= Beginning of Section =

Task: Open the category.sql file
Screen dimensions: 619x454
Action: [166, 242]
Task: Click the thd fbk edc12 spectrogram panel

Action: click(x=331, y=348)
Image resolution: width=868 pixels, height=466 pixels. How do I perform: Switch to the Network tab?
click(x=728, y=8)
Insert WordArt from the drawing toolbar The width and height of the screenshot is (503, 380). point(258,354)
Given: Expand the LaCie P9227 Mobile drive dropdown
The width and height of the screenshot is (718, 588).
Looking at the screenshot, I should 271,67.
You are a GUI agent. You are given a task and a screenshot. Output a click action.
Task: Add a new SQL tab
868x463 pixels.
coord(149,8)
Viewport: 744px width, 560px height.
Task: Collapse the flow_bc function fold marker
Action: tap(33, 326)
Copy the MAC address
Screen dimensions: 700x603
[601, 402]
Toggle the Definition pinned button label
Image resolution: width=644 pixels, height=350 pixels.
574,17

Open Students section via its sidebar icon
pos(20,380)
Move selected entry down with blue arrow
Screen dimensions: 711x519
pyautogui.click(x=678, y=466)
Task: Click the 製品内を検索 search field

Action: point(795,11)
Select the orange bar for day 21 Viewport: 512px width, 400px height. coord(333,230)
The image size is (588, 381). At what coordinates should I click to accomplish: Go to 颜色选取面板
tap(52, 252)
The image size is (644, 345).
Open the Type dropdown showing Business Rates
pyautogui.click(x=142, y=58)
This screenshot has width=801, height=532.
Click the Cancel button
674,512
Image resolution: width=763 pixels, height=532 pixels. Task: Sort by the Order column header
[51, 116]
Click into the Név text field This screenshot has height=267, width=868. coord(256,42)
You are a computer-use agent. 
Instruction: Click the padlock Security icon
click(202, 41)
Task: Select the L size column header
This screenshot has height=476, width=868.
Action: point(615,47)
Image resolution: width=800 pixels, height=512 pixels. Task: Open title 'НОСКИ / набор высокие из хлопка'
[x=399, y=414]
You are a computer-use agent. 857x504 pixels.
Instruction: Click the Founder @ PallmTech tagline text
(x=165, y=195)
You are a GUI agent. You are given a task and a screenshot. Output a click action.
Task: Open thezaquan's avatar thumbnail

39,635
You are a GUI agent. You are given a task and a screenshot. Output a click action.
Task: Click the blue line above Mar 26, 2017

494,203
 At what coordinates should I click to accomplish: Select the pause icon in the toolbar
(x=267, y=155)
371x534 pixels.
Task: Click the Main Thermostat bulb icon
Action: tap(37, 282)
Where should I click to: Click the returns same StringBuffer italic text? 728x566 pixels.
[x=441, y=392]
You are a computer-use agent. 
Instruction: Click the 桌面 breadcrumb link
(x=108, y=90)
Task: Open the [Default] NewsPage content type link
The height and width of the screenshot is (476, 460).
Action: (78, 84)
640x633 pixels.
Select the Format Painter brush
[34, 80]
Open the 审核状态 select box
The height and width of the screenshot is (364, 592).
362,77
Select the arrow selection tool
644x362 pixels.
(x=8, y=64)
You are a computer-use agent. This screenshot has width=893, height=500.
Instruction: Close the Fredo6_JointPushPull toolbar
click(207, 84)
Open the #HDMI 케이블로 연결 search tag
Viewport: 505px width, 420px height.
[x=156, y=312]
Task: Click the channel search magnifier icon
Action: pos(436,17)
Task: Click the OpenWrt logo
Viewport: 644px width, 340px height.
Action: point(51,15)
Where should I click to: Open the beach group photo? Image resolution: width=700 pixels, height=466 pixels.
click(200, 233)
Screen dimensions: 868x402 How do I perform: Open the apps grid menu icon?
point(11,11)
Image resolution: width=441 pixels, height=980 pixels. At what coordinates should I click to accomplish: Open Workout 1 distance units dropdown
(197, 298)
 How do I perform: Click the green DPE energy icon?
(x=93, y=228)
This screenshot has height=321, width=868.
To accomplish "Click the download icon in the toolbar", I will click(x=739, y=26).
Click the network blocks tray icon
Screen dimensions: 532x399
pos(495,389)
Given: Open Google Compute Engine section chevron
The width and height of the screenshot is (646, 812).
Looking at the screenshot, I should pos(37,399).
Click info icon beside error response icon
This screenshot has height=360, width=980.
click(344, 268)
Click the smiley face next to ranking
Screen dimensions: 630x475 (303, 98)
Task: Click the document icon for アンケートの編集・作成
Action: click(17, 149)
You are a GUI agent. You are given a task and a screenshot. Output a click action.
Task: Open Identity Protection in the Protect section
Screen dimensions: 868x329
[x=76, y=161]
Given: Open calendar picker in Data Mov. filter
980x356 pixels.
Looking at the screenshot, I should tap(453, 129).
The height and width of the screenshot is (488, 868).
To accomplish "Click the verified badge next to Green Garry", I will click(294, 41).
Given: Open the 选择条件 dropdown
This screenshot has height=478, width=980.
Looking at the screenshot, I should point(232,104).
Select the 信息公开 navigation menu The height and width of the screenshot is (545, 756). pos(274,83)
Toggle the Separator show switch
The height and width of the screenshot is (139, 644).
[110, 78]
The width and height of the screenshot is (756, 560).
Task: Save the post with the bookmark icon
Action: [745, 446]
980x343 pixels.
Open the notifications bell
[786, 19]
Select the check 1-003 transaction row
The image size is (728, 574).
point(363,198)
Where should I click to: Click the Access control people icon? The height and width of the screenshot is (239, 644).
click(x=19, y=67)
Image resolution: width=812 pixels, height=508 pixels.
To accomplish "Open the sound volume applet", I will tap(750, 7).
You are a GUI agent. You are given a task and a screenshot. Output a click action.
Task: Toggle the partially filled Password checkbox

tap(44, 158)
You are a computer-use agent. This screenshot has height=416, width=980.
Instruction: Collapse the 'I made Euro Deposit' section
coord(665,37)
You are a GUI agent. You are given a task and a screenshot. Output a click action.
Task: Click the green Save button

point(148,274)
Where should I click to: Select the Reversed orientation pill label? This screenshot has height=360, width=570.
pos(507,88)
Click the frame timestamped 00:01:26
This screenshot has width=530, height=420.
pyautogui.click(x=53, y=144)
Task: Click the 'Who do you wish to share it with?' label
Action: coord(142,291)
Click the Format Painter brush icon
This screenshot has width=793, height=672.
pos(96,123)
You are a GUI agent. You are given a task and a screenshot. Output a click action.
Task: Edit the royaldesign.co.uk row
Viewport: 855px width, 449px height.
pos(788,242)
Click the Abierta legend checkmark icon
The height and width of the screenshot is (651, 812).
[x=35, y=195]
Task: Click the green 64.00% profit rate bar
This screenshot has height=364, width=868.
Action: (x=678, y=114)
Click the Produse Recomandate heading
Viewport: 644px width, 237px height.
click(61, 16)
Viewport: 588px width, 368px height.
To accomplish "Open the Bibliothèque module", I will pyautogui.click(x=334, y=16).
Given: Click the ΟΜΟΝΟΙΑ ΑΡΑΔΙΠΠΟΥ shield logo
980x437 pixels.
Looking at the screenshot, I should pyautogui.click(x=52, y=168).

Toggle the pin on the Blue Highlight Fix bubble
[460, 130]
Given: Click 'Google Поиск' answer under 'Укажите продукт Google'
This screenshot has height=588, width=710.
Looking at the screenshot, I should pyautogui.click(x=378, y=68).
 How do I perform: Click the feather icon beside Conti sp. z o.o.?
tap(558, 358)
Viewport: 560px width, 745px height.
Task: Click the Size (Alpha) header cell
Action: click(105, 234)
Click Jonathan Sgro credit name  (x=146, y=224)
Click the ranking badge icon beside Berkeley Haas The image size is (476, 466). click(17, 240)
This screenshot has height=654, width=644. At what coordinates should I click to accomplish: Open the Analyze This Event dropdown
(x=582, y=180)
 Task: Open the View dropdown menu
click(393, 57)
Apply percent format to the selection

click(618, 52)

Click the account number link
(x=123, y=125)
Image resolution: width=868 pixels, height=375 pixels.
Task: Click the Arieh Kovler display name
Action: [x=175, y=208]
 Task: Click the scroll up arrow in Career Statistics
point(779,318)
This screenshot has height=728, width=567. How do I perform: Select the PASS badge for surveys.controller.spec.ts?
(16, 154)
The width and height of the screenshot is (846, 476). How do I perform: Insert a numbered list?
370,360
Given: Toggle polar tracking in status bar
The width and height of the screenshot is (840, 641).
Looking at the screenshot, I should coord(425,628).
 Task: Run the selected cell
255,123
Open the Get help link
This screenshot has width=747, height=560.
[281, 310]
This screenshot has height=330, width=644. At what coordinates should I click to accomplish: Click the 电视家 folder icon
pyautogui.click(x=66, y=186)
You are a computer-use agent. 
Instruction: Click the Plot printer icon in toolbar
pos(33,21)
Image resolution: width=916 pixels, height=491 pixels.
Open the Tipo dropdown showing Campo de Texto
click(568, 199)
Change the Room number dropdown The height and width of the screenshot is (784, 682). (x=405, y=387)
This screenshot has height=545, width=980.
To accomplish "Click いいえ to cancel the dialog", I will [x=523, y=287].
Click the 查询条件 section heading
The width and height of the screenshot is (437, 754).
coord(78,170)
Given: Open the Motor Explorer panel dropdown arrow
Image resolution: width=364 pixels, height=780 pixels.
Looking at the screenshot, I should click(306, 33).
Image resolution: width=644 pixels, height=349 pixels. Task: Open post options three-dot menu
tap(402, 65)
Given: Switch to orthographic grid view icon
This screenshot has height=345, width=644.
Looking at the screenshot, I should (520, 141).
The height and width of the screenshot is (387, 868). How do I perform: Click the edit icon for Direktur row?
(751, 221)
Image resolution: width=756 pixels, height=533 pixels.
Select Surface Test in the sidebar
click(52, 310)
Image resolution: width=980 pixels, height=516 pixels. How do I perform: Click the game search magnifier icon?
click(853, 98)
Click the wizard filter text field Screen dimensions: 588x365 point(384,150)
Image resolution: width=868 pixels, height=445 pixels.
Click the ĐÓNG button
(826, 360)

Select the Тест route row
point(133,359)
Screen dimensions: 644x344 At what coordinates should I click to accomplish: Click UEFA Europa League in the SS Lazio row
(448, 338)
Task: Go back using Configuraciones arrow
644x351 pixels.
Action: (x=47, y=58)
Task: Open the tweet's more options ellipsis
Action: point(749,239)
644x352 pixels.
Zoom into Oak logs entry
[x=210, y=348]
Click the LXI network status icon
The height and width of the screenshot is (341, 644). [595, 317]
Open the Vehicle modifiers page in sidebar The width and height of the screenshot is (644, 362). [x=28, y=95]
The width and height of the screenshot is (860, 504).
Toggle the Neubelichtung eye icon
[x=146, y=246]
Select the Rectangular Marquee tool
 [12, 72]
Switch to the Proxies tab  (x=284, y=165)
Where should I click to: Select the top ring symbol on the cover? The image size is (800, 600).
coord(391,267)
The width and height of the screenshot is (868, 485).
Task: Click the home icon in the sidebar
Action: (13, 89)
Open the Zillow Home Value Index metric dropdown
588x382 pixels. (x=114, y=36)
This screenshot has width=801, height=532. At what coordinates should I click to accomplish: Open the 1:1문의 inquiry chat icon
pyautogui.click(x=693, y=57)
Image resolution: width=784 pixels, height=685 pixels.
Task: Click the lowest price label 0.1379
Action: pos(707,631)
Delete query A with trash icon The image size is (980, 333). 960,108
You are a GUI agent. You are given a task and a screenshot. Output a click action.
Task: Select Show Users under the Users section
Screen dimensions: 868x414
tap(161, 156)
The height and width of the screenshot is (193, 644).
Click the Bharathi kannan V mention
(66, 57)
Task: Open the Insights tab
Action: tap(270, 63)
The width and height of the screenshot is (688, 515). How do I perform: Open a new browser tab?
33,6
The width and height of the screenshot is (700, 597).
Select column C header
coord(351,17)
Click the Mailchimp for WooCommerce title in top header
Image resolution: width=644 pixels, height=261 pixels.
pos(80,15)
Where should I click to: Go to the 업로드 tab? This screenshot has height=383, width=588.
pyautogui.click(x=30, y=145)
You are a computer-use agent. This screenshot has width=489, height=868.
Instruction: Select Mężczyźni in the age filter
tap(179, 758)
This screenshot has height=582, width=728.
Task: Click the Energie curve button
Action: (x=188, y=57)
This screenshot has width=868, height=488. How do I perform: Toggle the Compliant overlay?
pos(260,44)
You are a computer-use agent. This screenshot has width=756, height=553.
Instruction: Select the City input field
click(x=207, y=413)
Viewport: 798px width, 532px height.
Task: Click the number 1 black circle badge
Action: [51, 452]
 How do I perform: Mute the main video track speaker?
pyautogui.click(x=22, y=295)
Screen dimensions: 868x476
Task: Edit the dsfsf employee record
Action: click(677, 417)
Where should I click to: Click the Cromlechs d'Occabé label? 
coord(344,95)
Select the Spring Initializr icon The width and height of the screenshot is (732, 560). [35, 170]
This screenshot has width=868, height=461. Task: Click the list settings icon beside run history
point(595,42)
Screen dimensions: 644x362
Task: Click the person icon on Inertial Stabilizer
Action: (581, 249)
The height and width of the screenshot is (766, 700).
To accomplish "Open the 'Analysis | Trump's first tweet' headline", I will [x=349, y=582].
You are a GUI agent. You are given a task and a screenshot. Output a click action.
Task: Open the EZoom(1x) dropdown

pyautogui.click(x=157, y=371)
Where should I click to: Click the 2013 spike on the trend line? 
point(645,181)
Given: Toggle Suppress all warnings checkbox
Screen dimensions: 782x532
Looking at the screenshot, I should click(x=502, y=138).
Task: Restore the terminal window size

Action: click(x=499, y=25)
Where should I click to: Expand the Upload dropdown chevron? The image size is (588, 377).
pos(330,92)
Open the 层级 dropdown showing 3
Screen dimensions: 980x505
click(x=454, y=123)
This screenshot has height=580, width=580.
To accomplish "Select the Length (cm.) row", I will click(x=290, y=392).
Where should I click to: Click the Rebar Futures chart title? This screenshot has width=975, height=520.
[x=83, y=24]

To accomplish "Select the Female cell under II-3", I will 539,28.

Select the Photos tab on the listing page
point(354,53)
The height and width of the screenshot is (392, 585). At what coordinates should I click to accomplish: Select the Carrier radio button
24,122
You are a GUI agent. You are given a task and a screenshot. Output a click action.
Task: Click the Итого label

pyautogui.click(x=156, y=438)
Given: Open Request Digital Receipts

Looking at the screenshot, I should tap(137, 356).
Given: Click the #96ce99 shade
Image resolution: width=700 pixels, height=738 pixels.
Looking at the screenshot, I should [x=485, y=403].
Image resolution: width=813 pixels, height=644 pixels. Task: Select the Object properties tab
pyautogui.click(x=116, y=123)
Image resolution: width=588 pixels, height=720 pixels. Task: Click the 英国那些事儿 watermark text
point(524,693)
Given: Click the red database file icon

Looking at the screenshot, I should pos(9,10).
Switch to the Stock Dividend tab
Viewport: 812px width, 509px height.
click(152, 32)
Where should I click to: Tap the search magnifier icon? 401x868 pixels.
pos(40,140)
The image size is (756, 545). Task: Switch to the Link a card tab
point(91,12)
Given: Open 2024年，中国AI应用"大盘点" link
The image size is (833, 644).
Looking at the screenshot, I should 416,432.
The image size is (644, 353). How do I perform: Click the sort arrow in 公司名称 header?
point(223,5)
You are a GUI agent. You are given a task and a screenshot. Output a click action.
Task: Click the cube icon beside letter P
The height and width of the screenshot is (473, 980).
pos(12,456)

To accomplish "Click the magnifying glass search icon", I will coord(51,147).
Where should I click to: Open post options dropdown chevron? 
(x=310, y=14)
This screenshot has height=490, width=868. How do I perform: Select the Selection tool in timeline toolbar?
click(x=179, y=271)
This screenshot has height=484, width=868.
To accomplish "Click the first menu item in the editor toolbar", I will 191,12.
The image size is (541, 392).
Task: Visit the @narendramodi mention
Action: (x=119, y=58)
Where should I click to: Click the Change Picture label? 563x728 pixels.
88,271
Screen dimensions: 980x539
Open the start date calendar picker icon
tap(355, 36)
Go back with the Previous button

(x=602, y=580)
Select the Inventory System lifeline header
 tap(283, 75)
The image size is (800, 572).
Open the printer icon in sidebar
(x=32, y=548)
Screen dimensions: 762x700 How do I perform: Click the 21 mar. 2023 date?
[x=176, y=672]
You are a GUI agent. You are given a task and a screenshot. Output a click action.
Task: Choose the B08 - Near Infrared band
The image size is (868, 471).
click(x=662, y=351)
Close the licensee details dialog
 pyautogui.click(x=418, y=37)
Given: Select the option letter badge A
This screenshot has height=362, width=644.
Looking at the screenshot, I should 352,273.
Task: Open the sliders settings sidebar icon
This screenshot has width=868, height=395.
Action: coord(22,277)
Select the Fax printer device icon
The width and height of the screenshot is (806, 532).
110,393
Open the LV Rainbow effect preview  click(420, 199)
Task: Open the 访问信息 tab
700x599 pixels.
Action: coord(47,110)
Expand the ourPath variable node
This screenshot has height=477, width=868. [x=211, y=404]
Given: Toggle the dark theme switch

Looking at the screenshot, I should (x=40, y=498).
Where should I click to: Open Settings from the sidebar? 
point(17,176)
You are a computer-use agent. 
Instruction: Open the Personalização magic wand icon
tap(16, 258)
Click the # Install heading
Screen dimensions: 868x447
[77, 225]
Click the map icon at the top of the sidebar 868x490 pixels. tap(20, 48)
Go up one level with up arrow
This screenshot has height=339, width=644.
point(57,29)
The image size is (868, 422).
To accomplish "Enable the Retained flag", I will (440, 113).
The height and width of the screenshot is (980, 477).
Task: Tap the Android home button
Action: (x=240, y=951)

= End of Section =

## REQUIRED WORK
Note down each line above where the word "letter" occurs.

## OUTPUT BELOW
Task: Click the cube icon beside letter P
Given: Select the option letter badge A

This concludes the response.